I remember when I heard that a study revealed that 93% of human communication was nonverbal. I was shocked, and skeptical, but filled with wonder. I remember how startling it was when I began, slowly, to be able to detect and understand some of this language. It took almost 10 years for that to begin to happen. But when it did, it was like being a different species of animal, actually.
But I did not learn from a book. In fact, I am a huge fan of books, and of study… but when I want to learn something, I try to get closer to the way someone who -discovered it themselves- might learn about it. In other words, I go, in person, and look.
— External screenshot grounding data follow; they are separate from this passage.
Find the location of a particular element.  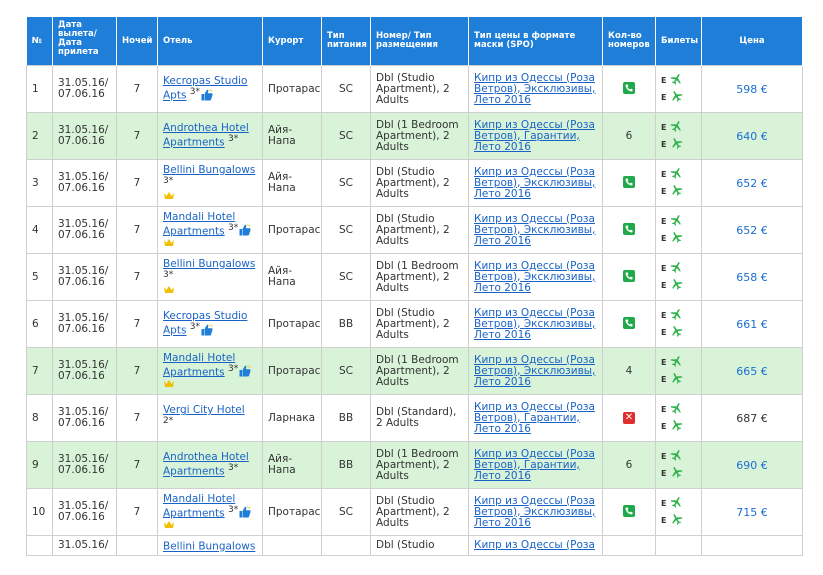

cell-price: 690 € is located at coordinates (752, 465).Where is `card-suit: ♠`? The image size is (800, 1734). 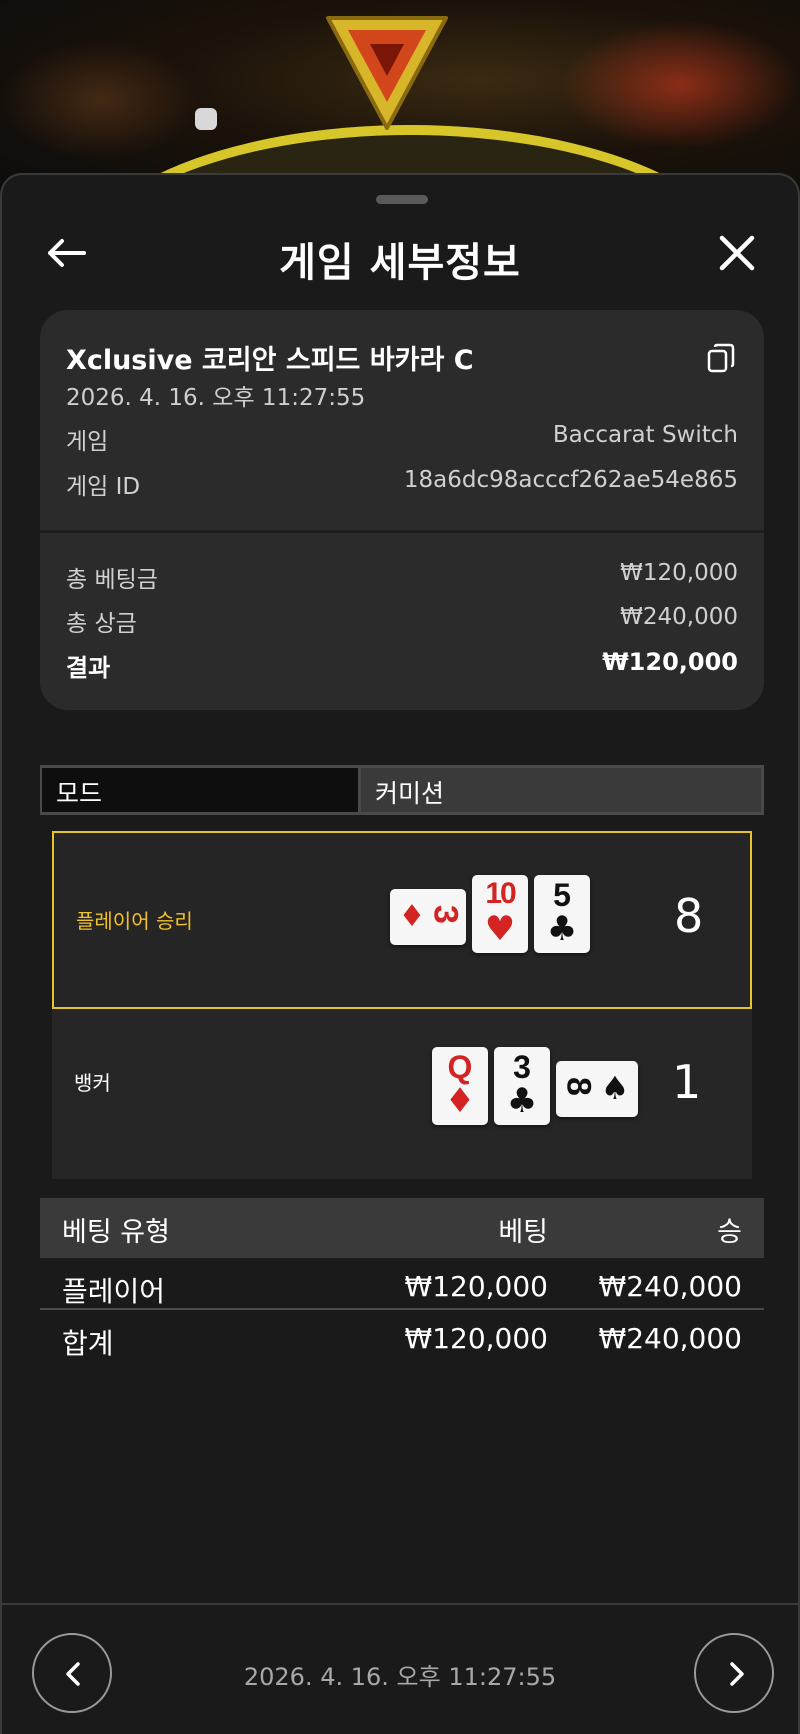 card-suit: ♠ is located at coordinates (615, 1088).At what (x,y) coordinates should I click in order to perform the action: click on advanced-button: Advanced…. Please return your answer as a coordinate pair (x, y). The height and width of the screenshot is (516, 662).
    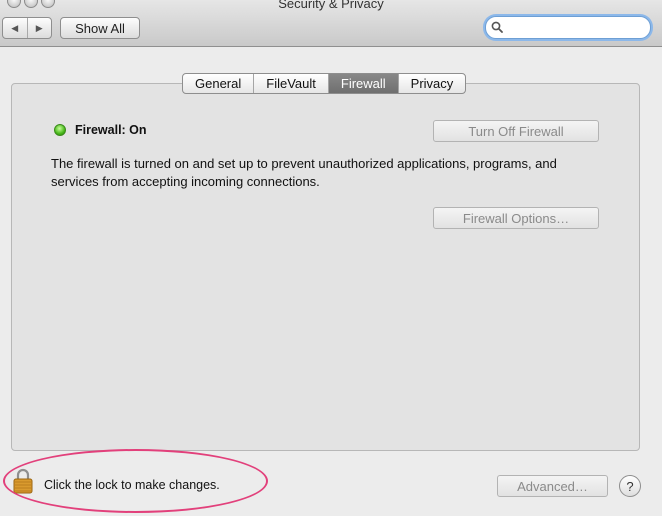
    Looking at the image, I should click on (552, 486).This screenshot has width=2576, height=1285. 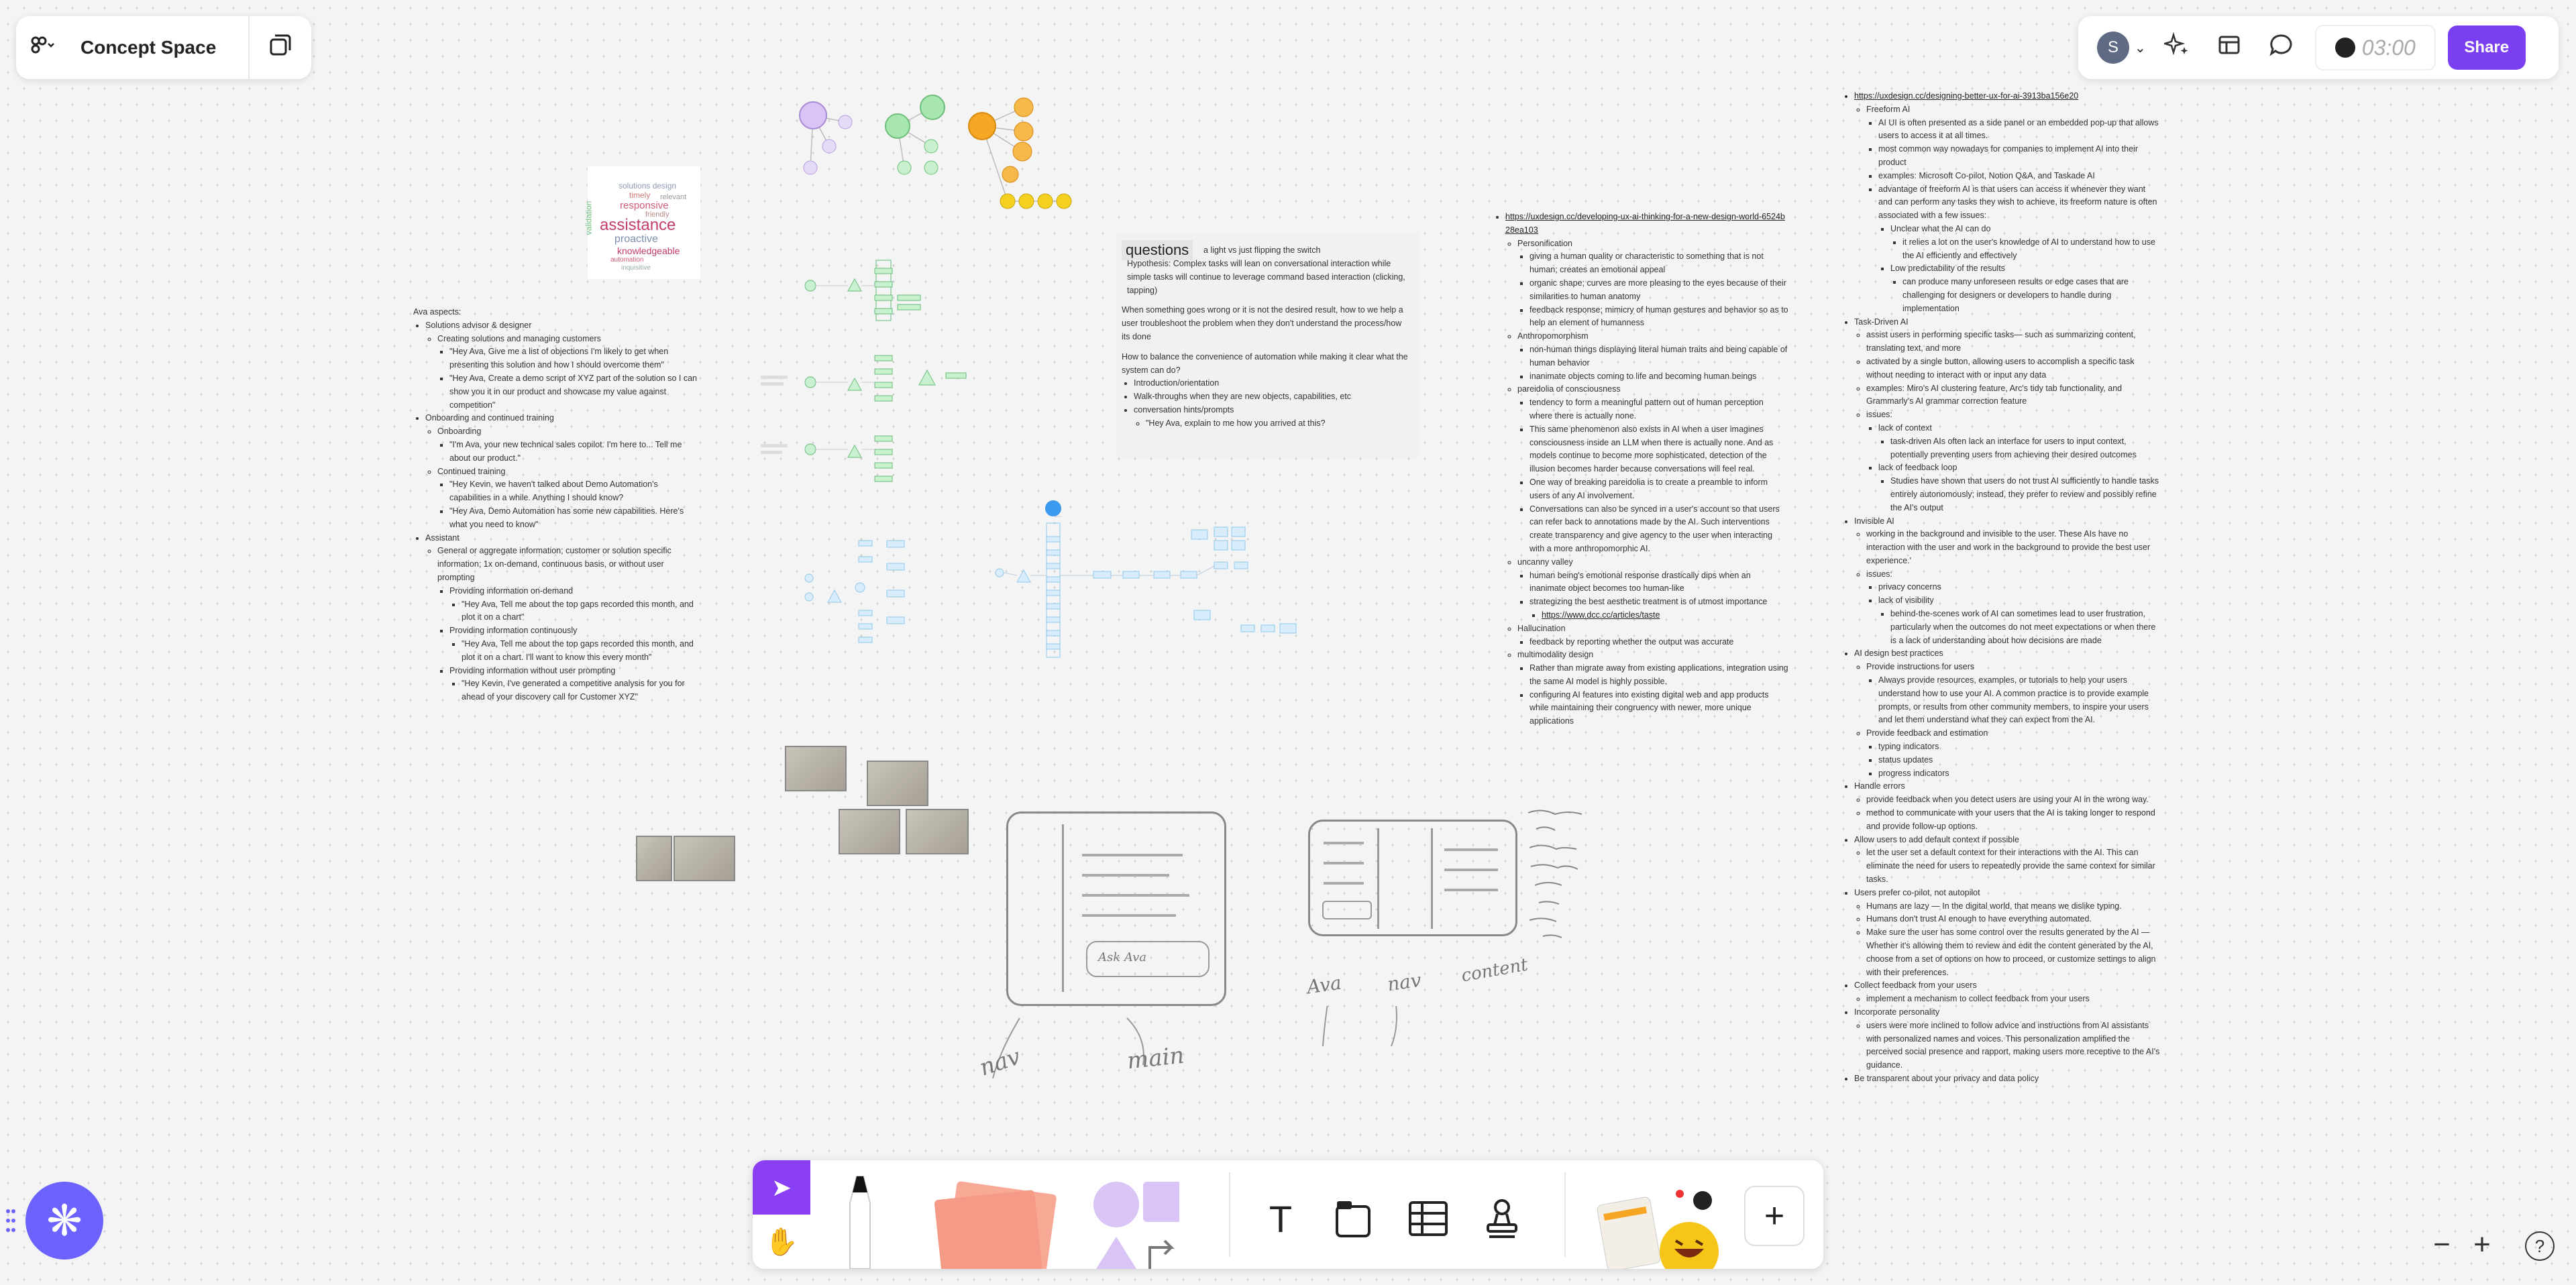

Usually at nature, and humans (culture, technology, history, language, art, science, persons, and so on). So I went to nature, and directly to observation of living beings of every kind, including but certainly not limited to humans.
Now I can see some 10-12% of what is going on, and it is actually like having -a whole other array of senses-. If we are listening only to the words?
We’re actually probably getting something like 3% or less of the content, most of the time. Worse still, we like it this way: because it relieves us of every possible responsibility. We can not be expected to have to be insightful, critical, skeptical, intelligent, human, or even aware… if we have only received (or sent) 3% of the material, in a fashion where even that content is distorted and confused because the contexts are scrambled, shattered, or missing.
Most of our senses are lost because we have the representations, rather than the senses. And when you begin to understand nonverbal languaging… you not only get new senses, the basic nature of your intelligence will change in a way analogous to the change from childhood to adolescence… except… you will be in a world of children.